_Requirement:_ Copy out, word for word, the entries from the line containing "Toggle the NSFW marker button" through the line containing "[x=287, y=261]", with both of those lines included.

_Provided information:_
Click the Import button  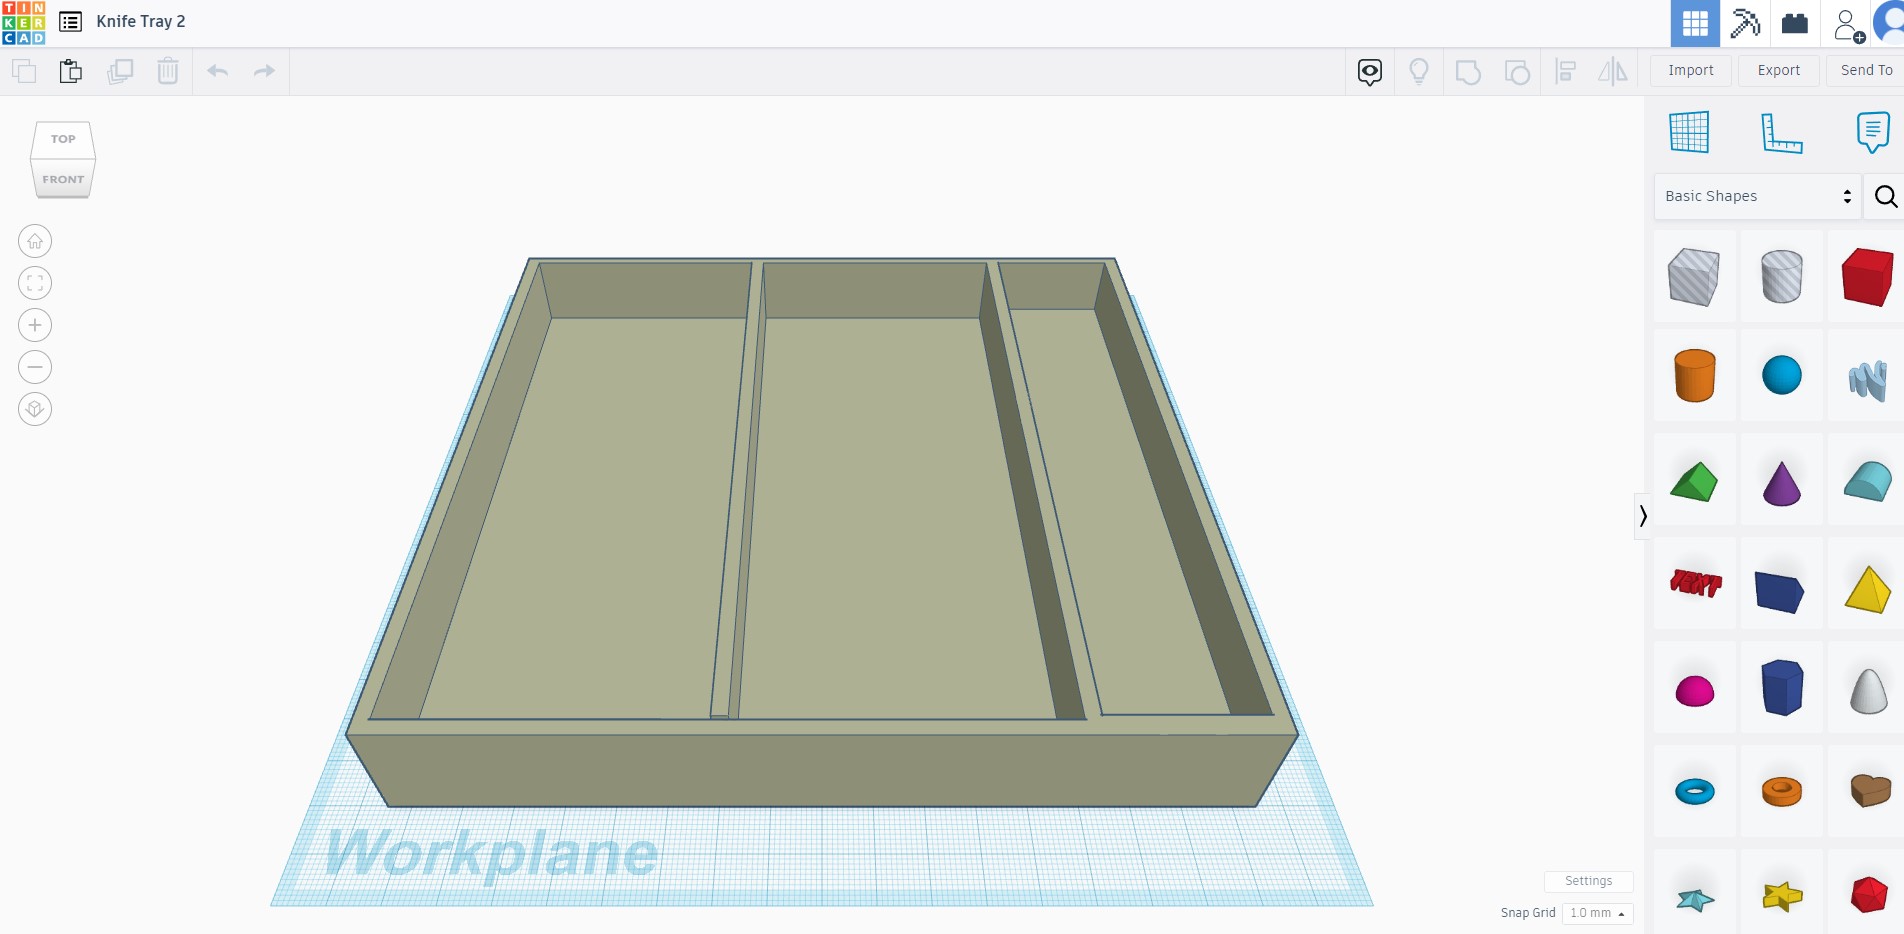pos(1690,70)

==

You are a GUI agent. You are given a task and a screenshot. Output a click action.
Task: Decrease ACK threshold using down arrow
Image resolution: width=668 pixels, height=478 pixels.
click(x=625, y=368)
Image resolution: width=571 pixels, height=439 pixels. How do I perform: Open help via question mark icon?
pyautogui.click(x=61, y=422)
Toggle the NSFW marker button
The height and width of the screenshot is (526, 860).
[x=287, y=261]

_Worked answer:_
Toggle the NSFW marker button
The height and width of the screenshot is (526, 860).
[x=287, y=261]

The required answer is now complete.